*** Article ***

On Saturday, September 19th, 2014 at approximately 11:17 UTC we experienced a preliminary DDoS attack aimed at a customer's domain name. The initial attack was primarily felt in our Tokyo data center. At 11:45 UTC we received initial reports from customers on Twitter reporting issues with their domain names. At 12:17 UTC the attack escalated significantly, impacting multiple data centers and causing a major DNS outage for our customers.

Here is the shape of the attack:

Why did it happen?

The outage was primarily due to the DDoS attack, however the effect of the attack continued even after the attack had subsided. The impact of volume of queries caused some of our name servers to stop responding to queries though they continued to broadcast themselves to the upstream routers. Other name servers were still responding but with significantly degraded performance, resulting in some responses being sent but others timing out.

Following the incident we spoke with the customer that was the target of the attack, however we were unable to determine the reason behind the attack.

How did we respond and recover?

When we began receiving reports on Twitter from our customers our first step was to review the network traffic patterns. The traffic patterns showed a spike in traffic, but those traffic levels appeared to be within the bounds of what our systems can handle. At this point our monitoring systems were not reporting the impact on the TKO data center as an outage, although later we determined that the Tokyo data center was in fact affected by the initial attack. When the second, larger attack occurred we begin receiving notifications from our monitoring system indicating issues in both our Tokyo and San Jose data centers.

At 12:24 UTC we posted the first notice to our status page and we contacted our network provider to inform them of the attack. Additionally we began looking for the target of the attack. After identifying the attack target we contacted the customer and requested that they change the delegation for the domain to another provider. Additionally we provided additional details to our network provider in hopes that they would be able to assist.

By 13:34 UTC the delegation was changed and the attack began to subside. At this point we were still seeing flapping on our servers and additionally noticed some of the physical nodes reporting memory warnings, which indicated that there were still issues on the servers after the attack. We began remotely connecting to servers by IP address, since the outage was still affecting resolution of our own host names we use to address our virtual containers, and we determined which servers were still responding to queries and which were not. Once we determined that at least one data center was fully operational we began removing the failed name servers from our Anycast network so we could repair them. By approximately 14:00 UTC we had removed the failed name servers and customer DNS resolution had returned to normal.

*** Dataset section ***

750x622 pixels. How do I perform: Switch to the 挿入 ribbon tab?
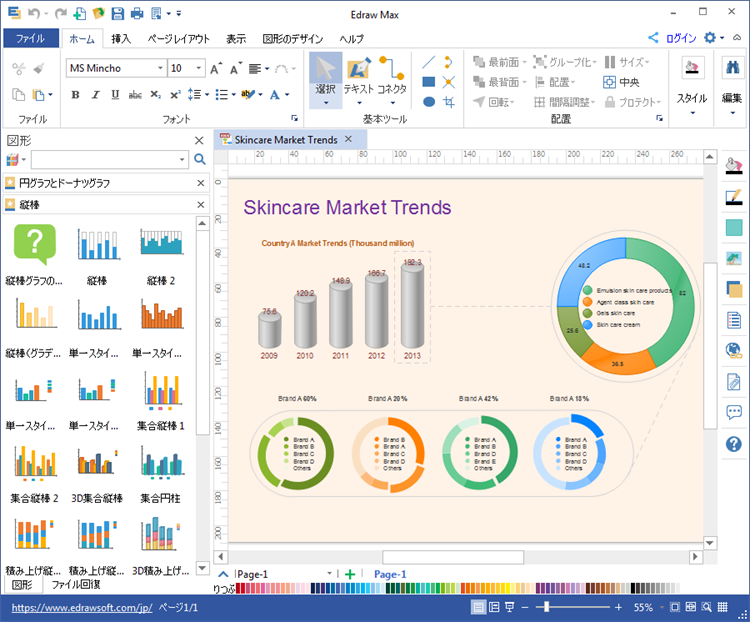(121, 39)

***

Exercises:
**A)** In the outage report, at what time did the attack escalate significantly and affect multiple data centers?
**B)** Translate this sentence from the outage report into Spanish: "By 13:34 UTC the delegation was changed and the attack began to subside."
**C)** Reproduce everything in the outage report from "By 13:34 UTC" down to "returned to normal.", word for word.

Replies:
**A)** 12:17 UTC

**B)** Para las 13:34 UTC se había cambiado la delegación y el ataque comenzó a remitir.

**C)**
By 13:34 UTC the delegation was changed and the attack began to subside. At this point we were still seeing flapping on our servers and additionally noticed some of the physical nodes reporting memory warnings, which indicated that there were still issues on the servers after the attack. We began remotely connecting to servers by IP address, since the outage was still affecting resolution of our own host names we use to address our virtual containers, and we determined which servers were still responding to queries and which were not. Once we determined that at least one data center was fully operational we began removing the failed name servers from our Anycast network so we could repair them. By approximately 14:00 UTC we had removed the failed name servers and customer DNS resolution had returned to normal.